====== 提供的文本 ======

4. 细胞接种：根据实验设计，选择合适的细胞培养基和培养方法进行细胞接种。

5. 其他操作：获取的细胞不仅可以用于培养，还可以用于检测。用于检测时，消化结束后建议使用低温条件进行后续操作。

u 三维（3D）培养细胞与类器官的消化：

1. 以胶原等有机材料为基质的3D细胞培养可以使用本产品进行消化，悬浮培养的类器官可以使用被产品进行消化，消化后获得单个细胞或少数细胞组成的细胞团。

2. 消化：弃去培养液，使用细胞基础培养基或PBS洗涤细胞。加入适量已经复温的组织细胞消化液（RC200104），37 ℃条件下进行消化，消化时间根据具体实验进行设定。使用巴氏吸管将细胞从培养器皿轻轻吹下，或在离心管中轻轻吹打使类器官等培养的细胞团分散。

3. 细胞收集：离心，收集细胞。使用细胞基础培养基或PBS洗涤细胞两次，以去除消化液。

4. 细胞接种：用相应的细胞培养基重新悬浮细胞，按照实验要求进行接种。

5. 其他：收集的细胞可用于其他研究，请根据具体实验进行后续操作。

u 脐带间充质干细胞分离：

1. 组织准备：脐带华通氏胶（Wharton's Jelly）进行剥离，用剪刀剪碎成1-3 mm的组织块，用磷酸盐缓冲液或培养基等将其充分清洗干净，置于50 ml离心管中。

2. 组织消化：根据组织的量加入组织细胞消化液，建议与组织的体积比为1：1。将剪碎的组织悬起后置于37 ℃恒温摇床消化1-2小时。根据组织块消化情况选择终止消化时间。

注意：加入消化液的比例可自行调整，加入消化液的量大时消化时间一般会缩短。若要对消化液进行稀释，建议使用缓冲能力更强和营养更为丰富的基础细胞培养基，避免使用PBS进行稀释。恒温摇床建议使用水平回旋恒温摇床，转速在200转/分钟以内。其他摇床或不使用摇床可根据实验自行调整，消化温度务必保持在37 ℃。

====== 输入数据 ======

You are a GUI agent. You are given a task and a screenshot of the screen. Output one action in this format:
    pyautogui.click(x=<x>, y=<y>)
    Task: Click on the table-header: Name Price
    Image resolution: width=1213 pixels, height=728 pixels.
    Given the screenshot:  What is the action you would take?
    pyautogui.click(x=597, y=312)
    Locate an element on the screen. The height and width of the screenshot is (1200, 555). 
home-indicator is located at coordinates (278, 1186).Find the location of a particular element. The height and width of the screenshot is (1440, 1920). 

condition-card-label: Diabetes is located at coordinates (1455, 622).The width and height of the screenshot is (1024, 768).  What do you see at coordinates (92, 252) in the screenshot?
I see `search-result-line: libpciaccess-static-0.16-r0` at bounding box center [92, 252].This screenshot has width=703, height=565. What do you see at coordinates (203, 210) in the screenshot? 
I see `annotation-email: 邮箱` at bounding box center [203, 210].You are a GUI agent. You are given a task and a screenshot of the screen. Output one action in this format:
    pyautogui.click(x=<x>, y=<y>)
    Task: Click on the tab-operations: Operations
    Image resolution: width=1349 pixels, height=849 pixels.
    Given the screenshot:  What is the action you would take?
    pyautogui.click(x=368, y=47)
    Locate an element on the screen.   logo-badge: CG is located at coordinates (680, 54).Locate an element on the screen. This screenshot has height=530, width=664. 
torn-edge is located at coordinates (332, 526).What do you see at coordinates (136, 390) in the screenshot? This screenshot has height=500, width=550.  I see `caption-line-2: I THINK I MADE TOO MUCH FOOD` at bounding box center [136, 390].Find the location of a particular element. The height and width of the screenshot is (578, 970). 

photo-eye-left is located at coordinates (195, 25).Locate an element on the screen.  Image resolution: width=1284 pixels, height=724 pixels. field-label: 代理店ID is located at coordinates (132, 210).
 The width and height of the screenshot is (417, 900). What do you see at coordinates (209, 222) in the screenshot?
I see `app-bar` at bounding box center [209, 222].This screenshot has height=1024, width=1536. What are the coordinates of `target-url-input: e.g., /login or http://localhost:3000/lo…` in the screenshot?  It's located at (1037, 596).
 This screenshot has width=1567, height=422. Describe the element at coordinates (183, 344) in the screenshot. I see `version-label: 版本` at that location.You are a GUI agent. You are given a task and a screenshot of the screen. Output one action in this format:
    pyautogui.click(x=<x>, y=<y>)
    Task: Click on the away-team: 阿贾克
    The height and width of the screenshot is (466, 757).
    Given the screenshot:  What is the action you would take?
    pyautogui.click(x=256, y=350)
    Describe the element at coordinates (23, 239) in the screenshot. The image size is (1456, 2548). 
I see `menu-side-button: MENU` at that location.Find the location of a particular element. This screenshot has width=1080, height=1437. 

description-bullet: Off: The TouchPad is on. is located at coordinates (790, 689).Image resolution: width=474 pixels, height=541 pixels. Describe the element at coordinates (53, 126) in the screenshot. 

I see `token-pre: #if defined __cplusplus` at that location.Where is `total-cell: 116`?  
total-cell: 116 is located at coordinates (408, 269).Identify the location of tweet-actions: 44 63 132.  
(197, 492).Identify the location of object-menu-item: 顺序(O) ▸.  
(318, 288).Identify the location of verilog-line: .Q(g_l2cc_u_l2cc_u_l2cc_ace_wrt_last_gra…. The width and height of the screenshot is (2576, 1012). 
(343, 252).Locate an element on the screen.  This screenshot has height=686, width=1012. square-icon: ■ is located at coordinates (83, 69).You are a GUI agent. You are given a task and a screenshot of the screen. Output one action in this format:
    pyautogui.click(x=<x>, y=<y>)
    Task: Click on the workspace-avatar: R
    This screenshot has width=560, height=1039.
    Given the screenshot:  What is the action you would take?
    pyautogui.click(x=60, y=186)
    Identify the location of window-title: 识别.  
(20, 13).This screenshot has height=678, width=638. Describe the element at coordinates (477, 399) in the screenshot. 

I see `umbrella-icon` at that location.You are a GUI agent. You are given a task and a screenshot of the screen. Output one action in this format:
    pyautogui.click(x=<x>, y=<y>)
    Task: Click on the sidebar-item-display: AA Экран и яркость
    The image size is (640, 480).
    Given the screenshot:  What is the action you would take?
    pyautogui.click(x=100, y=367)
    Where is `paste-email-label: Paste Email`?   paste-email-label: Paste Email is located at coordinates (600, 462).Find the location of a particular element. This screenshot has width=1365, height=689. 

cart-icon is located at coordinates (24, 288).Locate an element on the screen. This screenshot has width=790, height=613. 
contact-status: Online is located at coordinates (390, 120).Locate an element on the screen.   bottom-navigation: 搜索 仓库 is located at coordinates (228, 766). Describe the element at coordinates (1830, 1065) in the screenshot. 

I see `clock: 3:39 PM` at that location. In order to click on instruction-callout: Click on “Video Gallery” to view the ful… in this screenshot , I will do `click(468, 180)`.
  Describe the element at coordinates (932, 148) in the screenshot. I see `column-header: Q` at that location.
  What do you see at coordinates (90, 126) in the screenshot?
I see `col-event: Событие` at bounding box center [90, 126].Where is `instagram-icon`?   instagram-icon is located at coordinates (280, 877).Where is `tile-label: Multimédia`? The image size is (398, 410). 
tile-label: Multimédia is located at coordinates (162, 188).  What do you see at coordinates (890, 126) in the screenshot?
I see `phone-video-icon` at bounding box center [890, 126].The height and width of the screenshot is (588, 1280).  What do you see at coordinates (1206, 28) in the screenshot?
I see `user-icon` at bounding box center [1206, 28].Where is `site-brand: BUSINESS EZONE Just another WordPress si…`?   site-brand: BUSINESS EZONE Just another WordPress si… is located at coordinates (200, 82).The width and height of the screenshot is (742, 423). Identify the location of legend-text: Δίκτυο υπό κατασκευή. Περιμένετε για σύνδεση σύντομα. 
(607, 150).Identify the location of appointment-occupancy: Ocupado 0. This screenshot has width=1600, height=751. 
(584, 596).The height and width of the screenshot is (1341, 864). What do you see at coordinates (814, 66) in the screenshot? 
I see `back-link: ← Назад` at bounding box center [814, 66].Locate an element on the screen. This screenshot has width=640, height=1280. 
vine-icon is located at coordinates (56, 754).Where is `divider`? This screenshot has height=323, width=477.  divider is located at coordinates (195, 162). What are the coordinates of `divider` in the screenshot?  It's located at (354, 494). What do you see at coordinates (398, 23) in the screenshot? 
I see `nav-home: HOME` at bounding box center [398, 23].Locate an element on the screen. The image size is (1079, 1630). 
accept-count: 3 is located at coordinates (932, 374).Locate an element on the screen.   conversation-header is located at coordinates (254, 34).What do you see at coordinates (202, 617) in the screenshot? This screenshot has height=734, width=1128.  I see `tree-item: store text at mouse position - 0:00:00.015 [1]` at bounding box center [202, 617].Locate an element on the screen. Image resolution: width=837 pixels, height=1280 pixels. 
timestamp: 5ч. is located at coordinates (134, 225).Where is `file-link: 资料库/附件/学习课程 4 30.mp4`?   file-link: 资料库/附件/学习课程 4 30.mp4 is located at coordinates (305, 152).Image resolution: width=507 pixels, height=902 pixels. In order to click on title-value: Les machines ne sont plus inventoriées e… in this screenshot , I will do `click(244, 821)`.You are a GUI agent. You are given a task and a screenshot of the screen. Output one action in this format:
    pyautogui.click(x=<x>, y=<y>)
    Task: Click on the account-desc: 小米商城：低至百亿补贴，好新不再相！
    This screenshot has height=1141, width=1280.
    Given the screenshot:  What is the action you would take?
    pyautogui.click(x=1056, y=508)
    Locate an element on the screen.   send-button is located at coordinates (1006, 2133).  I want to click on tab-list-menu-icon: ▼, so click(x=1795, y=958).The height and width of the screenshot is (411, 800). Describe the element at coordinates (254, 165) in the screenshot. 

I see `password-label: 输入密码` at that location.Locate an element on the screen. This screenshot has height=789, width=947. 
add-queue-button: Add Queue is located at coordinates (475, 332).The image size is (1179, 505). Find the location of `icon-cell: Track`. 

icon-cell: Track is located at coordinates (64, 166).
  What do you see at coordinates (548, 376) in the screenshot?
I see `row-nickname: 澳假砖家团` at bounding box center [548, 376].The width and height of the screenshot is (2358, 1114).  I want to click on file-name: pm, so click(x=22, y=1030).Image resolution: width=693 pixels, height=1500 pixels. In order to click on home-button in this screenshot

======

▸ **任务目标**
请从上文关于组织细胞消化液操作步骤的文字的最后一句之后接着往下写。

▸ **结果**
3. 细胞收集：将消化后的悬液用200目的细胞滤网进行过滤。滤液300 g离心5-15分钟，弃上清，沉淀即为消化获得的细胞。

注意：消化后的悬液较为粘稠，可适当稀释后在进行离心操作。可以适当增大离心力和适当加长离心时间，以使得细胞充分沉淀。但离心后细胞较易黏连，可控制离心力和离心时间，使沉淀稍微松散。首次离心获得的细胞沉淀可以使用基础培养基或磷酸盐缓冲液悬浮清洗，可以离心清洗1-3次。

4. 细胞接种：将获取的细胞用间充质干细胞完全培养基（RC200101）清洗一次后使用完全培养基进行重新悬浮，细胞计数，以5×10⁵细胞/ml的量进行细胞接种，置于37 ℃、5%CO₂、饱和湿度培养箱中进行培养。细胞培养与传代可参考人间充质干细胞无血清培养基（RC200101）。

注意：接种前用完全培养基清洗一次，更有利于细胞的贴壁与增殖。接种的细胞数为建议细胞数，可根据实验室具体情况分析验证后选择接种密度。建议48小时内最好不要对培养器皿进行任何移动。该细胞接种方式为平面培养时的建议，其他培养请自行决定接种方案。

u 脂肪间充质干细胞分离：

1. 组织准备：将脂肪组织块进行剥离，获取纯的脂肪组织，剪成碎块，用细胞基础培养基或PBS清洗组织，200-300目细胞滤网过滤，获得脂肪组织。若为吸脂的方式获取的液态脂肪组织，直接使用细胞基础培养基或PBS洗涤，离心法去除脂滴和洗涤液，获得脂肪组织。

注意：脂肪组织含有较多液态游离脂滴，可用吸液器先将最上层游离脂滴吸去。吸脂的方式获得的脂肪离心洗涤时离心力建议为300 g，但有些组织离心时不容易沉淀，请自行尝试离心力和离心时间。

2. 组织消化：根据脂肪组织的量加入组织细胞消化液，建议与组织的体积比为1：1。将脂肪组织悬起后置于37 ℃恒温摇床消化1-2小时。根据组织块消化情况选择终止消化时间。

注意：脂肪组织消化后会有大量游离液态脂滴，剩余的脂肪可实体组织较少。其他注意事项同脐带消化的注意事项。

3. 细胞收集：将消化后的悬液用200目的细胞滤网进行过滤。滤液300 g离心5-15分钟，弃上清，沉淀即为消化获得的细胞。

注意：脂肪组织消化后若几乎无剩余可见组织，可以不进行过滤直接离心获取。其他注意事项同脐带细胞收集的注意事项。

4. 细胞接种：参照脐带间充质干细胞分离部分的“细胞接种”方法。

u 羊膜间细胞分离：

1. 组织准备：将羊膜从胎盘上剥离，用细胞基础培养基或PBS清洗以去除血液和其他杂质。清洗干净后，剪碎成1-2 cm²的组织块，并移入50 ml离心管。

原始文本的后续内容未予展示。